Qotom J1900 4 port mini-pc getting WAN errors in on a 1 gig fiber connection
-
Hey all,
I just took delivery of one of those Qotom J1900 units that has 4 Intel WG82583 NIC's.It was this model: https://www.amazon.com/QOTOM-Intel-celeron-processor-Windows/dp/B01CSCGID0/ref=sr_1_3?s=pc&ie=UTF8&qid=1472359925&sr=1-3&keywords=qotom
My old hardware was a Lanner FW unit that has an i3 and 4 gig ram. It has always been able to route full gigabit speeds without any errors on the interface or any issues.
This new Qotom unit will only get about 850 - 900 Mbps on average at the best, and I am seeing a TON errors on the WAN in interface statistics.
I did some testing, setup two networks, 172.16.100.0/24 on LAN and another 172.16.200.0/24 on OPT1. The WAN is set to DHCP per my ISP. I put a host in each of the LAN and OPT1 networks, and iperf between those two will show 980 Mbps and have zero interface errors (regardless of which host is running as server or client).
BUT, the moment I try to do a speedtest.net speedtest, I can only get 800 or so, and I will see thousands of errors pop up during the speedtest. I thought it might be a bad NIC that WAN was using, so I decided to test that. I swapped WAN to be on all 4 of the interfaces (em0, em1, em2, and em3) and it didn't matter what interface is was on, I would always see WAN in errors when running speedtest.net
The other odd thing, I can use a few other speed test sites (fast.com, testmy.net, etc) and I do not get the errors on my WAN, but of course, their servers are hardly ever capable of sending a full 1gig download to me.
I've attached some screenshots of my old hardware (the Intel i3 processor) and my new Qotom (the J1900 processor) showing the errors. These screenshots were taken close together, and after swapping the pfsense boxes around.
Has anyone else seen a huge amount of errors from WAN in on these boxes using speedtest.net at 1 gig speeds?

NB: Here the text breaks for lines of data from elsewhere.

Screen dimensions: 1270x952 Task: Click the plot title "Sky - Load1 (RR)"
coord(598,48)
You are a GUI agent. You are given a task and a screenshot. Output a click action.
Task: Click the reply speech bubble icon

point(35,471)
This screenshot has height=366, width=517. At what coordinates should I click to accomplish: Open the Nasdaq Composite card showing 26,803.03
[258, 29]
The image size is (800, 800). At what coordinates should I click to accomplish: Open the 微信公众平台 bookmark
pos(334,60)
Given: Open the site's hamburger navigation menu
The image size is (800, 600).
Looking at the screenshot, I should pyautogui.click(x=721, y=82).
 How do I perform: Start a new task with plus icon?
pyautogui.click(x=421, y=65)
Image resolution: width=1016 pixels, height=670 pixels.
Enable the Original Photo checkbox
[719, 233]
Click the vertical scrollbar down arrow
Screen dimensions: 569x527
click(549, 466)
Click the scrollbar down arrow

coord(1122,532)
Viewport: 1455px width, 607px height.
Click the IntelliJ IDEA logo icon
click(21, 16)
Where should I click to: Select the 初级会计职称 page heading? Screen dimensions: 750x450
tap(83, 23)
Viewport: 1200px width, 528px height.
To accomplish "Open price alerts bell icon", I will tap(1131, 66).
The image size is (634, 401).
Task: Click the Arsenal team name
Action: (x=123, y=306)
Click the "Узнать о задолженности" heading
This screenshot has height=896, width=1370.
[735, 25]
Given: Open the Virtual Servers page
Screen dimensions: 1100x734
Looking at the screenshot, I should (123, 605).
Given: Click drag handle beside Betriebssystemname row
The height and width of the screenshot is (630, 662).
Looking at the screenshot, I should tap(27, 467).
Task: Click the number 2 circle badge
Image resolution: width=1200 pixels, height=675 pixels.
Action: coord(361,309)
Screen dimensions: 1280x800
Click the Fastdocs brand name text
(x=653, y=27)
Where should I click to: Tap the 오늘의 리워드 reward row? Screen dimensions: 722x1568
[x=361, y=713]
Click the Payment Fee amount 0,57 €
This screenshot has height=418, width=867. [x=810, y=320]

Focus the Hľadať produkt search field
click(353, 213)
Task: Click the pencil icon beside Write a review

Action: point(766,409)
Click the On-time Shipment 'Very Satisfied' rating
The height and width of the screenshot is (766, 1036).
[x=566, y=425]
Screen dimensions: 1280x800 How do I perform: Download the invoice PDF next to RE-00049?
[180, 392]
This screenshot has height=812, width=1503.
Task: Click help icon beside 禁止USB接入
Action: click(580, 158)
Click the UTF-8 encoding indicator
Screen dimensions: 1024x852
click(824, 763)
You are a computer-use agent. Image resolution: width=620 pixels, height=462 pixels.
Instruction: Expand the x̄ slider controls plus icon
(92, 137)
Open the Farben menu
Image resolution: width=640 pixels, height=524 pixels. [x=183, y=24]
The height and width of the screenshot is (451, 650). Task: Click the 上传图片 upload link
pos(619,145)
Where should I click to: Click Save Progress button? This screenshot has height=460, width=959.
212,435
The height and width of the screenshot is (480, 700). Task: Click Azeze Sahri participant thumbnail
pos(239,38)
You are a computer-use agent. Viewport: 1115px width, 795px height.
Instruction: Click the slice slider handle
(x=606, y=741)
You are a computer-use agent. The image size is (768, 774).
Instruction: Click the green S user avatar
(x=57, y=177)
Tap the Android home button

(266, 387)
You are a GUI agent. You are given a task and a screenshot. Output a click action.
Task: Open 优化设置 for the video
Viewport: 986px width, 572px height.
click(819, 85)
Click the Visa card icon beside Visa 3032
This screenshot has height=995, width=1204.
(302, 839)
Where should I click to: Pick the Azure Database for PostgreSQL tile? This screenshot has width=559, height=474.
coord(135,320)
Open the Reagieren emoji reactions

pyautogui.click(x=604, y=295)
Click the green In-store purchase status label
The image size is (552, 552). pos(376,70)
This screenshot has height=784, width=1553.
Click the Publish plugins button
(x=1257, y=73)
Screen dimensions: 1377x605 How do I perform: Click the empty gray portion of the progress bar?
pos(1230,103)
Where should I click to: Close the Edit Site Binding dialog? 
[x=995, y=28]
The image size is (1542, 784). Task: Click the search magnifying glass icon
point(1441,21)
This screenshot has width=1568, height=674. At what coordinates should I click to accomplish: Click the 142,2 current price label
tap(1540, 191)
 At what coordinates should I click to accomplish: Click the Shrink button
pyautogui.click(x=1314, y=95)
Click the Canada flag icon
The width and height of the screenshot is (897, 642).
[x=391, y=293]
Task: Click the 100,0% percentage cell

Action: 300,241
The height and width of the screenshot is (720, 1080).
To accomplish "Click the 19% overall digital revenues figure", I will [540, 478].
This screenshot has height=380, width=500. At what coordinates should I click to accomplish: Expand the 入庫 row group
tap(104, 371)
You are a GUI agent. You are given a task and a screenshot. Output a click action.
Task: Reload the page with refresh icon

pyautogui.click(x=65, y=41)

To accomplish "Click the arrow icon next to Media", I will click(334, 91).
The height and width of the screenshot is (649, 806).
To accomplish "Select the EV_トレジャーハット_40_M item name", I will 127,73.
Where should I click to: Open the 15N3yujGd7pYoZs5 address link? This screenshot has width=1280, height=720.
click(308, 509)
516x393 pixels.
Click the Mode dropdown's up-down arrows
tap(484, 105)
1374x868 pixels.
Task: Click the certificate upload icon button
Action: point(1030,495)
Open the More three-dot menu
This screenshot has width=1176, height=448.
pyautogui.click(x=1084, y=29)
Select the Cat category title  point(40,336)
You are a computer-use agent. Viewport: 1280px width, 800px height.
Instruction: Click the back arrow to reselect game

What could be causing this?
Here's the screenshots.
This is the J1900 after only about 4 gig of transfer across the WAN: http://imgur.com/i6Q3S9Q.jpg
This is my old Core i3 hardware with about the same amount of transfer (both of these were speedtest.net data): http://imgur.com/9D93M8Z.jpg -
The other odd thing, I can use a few other speed test sites (fast.com, testmy.net, etc) and I do not get the errors on my WAN, but of course, their servers are hardly ever capable of sending a full 1gig download to me.
Try https://www.dslreports.com/speedtest. That should give you a full 1Gbps and at least let you know whether it's just related to throughput.
-
I've recently experienced the same exact behavior with a different FANLESS PC - Fitlet - and I went through the same troubleshooting routine as you did.
Please read the thread I started in the hardware forum, and you will see how to eliminate the errors you are seeing when routing LAN-to-WAN.
I'm actually surprised you can get this type of throughput out of your box. The maximum I could squeeze out of mine was 600 Mbps LAN-to-WAN, and 650 Mbps WAN-to-LAN based on iperf3 tests.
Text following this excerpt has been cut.